## EXERCISE BRIEF:
Which lines in the records below contain the word "This"? Pick out each of those lines and copy it in full.
▼
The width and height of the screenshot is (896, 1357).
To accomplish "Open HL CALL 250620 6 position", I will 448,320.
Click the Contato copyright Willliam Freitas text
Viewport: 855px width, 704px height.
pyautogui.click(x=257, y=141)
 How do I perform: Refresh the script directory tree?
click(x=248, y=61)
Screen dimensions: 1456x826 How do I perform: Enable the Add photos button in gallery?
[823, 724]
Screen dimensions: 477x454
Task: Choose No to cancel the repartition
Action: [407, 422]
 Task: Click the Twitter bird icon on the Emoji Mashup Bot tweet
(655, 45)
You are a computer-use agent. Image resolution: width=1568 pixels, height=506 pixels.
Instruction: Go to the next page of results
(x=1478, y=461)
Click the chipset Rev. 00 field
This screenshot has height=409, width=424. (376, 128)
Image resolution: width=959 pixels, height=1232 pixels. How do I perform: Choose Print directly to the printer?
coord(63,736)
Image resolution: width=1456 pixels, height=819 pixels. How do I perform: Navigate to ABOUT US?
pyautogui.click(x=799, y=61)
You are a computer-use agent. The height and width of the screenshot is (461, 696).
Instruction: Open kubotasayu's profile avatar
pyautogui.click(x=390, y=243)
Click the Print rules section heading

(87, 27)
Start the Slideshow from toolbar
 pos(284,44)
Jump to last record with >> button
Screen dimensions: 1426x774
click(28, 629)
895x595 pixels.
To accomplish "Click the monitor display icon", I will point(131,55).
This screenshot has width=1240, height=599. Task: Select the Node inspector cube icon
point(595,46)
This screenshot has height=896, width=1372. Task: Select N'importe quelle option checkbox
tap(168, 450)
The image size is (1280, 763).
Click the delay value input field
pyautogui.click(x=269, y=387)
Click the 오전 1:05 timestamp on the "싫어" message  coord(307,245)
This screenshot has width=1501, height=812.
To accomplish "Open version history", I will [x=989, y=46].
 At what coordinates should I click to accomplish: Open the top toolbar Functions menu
▲
## EXERCISE OUTPUT:
This screenshot has height=409, width=424. (376, 128)
This screenshot has width=1240, height=599. Task: Select the Node inspector cube icon
This screenshot has height=896, width=1372. Task: Select N'importe quelle option checkbox
This screenshot has width=1501, height=812.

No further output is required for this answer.